[WHAT THE EXERCISE ASKS] Copy out every line in the items below that contains the string "height". Letter case must match.

[THE DATA]
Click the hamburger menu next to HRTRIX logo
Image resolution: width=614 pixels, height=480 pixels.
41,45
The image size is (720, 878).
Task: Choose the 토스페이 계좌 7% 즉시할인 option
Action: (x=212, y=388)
--
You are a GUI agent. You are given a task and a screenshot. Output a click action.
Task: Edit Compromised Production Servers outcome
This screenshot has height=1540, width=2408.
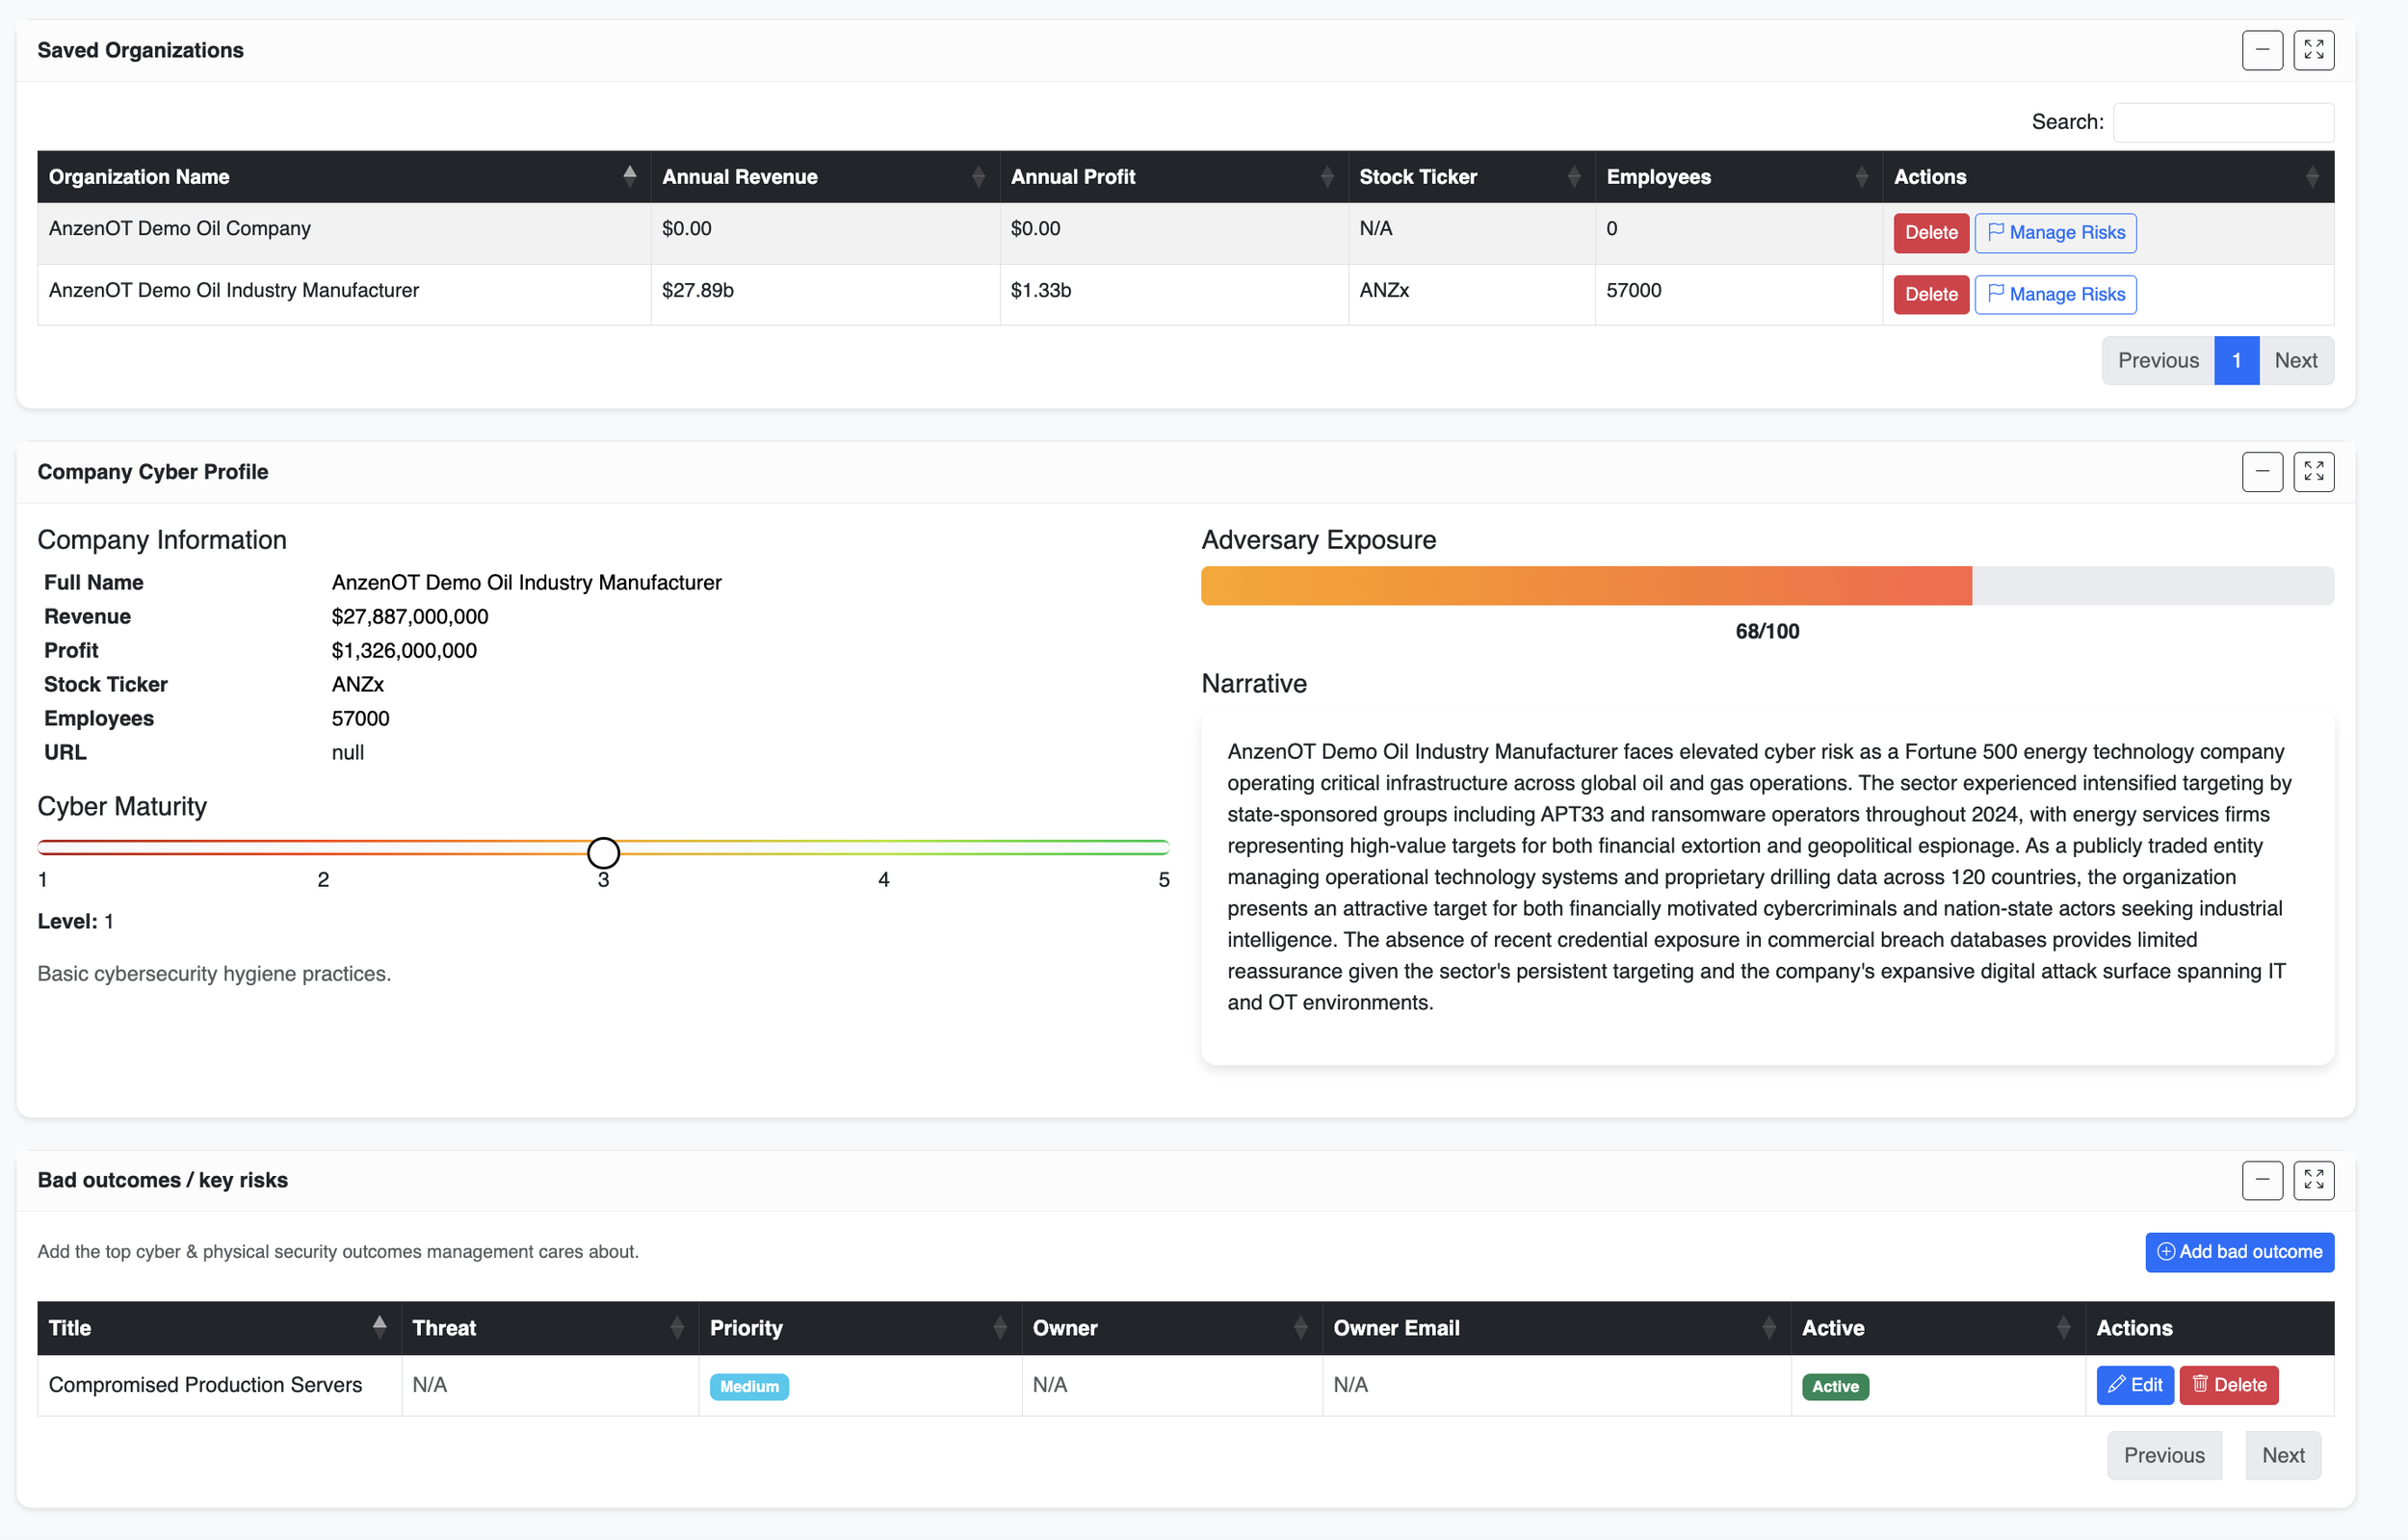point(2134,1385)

[SOLUTION FOR THIS TASK]
Image resolution: width=614 pixels, height=480 pixels.
This screenshot has height=1540, width=2408.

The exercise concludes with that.